Symantec Update Causes Crash Down of Chinese Computers
A security update to security firm Symantec's anti-virus application collapsed a large number of PCs in China on Friday (May 18, 2007). This happened when the software application considered malware on two essential Windows .dll files and therefore erased them.
The incident affected more than 1,000 customers in Guangzhou on the same noon. They encountered a sudden blue screen with an error information following. The problem occurred repeatedly every time the system started up.
On late Friday, the CISRT (Chinese Internet-Security Response Team) posted a warning message on its blog. It said the day turned out terrible for many Chinese users particularly commercial users who have Norton products installed. Webwire published this in news on May 19, 2007.
However, one user wrote to the alt.comp.anti-virus newsgroup that by removing the .dll files, Windows XP would not start up again while the system Safe Mode also stopped functioning, as published by Computerworld.
But consumers of the affected systems, that remained the same following reboot, could use the Windows recovery console to take their systems back to the normal state, according to Symantec. Computerworld published this, May 20 2007.
The issue made a huge impact on Chinese people. According to other reports, 7,000 or more users already called Rising Antivirus, a security firm in China. They sought help to recover their computers. On Friday, Rising Web site's front page showed the threat gauge with red, the top most ranking in 2007.
On May 17, the latest virus Norton database was upgraded. Some computer specialists said that after upgrading, the software inadvertently considered two critical system files as virus and so deleted them from computers running Windows XP.

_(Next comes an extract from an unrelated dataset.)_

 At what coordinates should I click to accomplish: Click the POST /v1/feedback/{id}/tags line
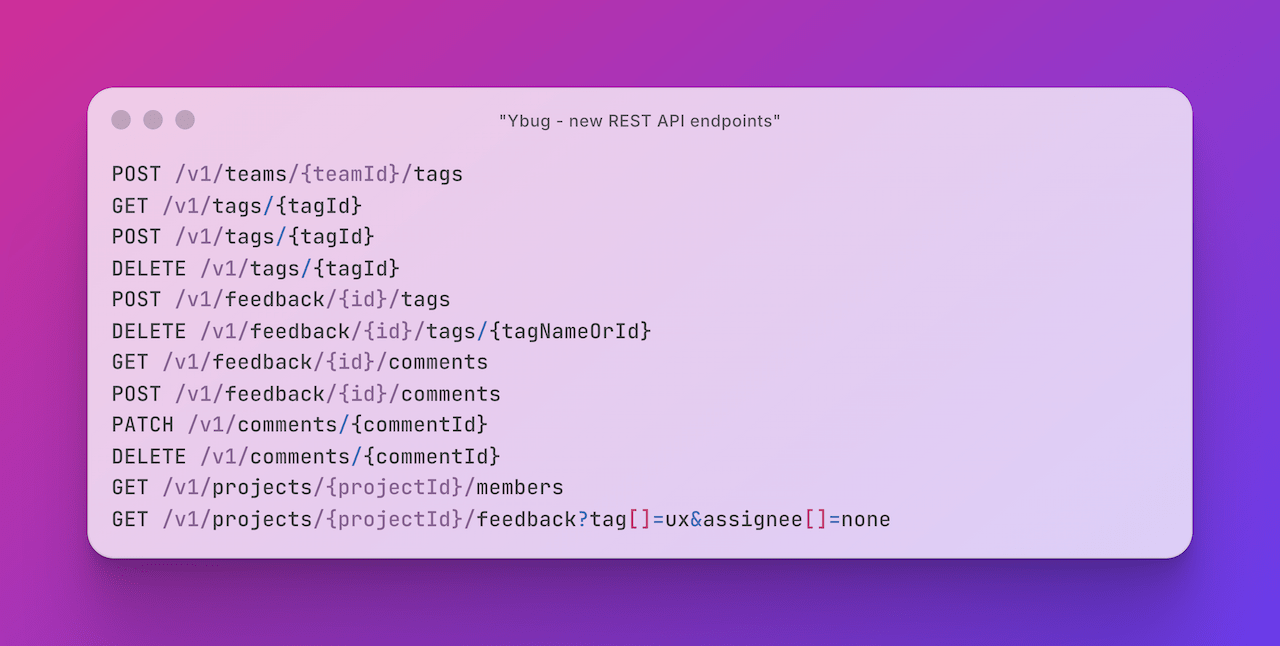click(x=281, y=299)
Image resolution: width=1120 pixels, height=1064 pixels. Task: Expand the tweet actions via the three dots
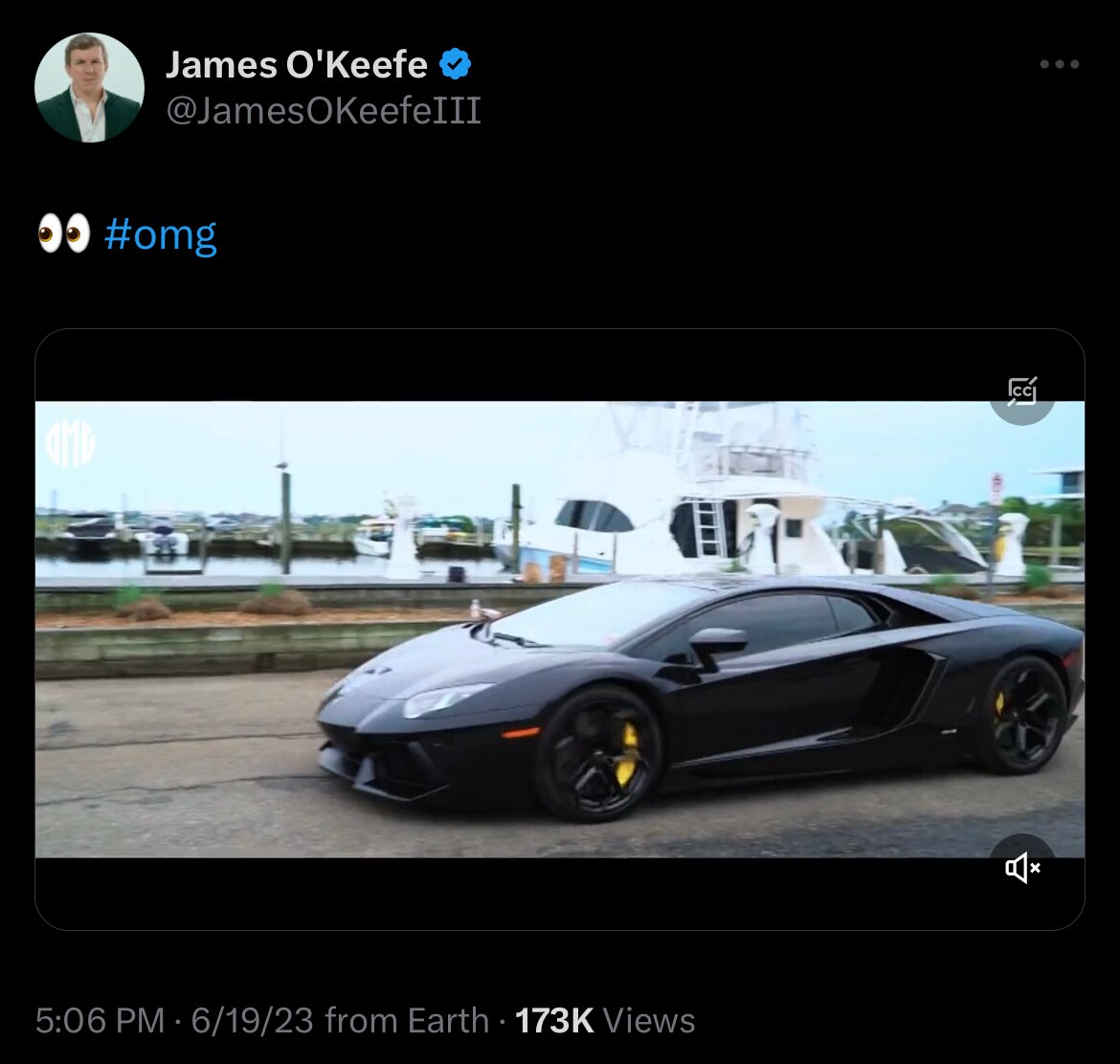1059,64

That locked the computer even after performing a restart. According to experts' confirmation, the incident would also affect people using the less complicated Chinese version of Windows-XP and Norton Anti-virus. News.xinhuanet published this on May 20, 2007.
Someone claiming as "Ink" said on the Wilders Security Forum that all important news channels in the country reported the event since 6 a.m. but Symantec remained silent. Webwire published this as news on May 19, 2007.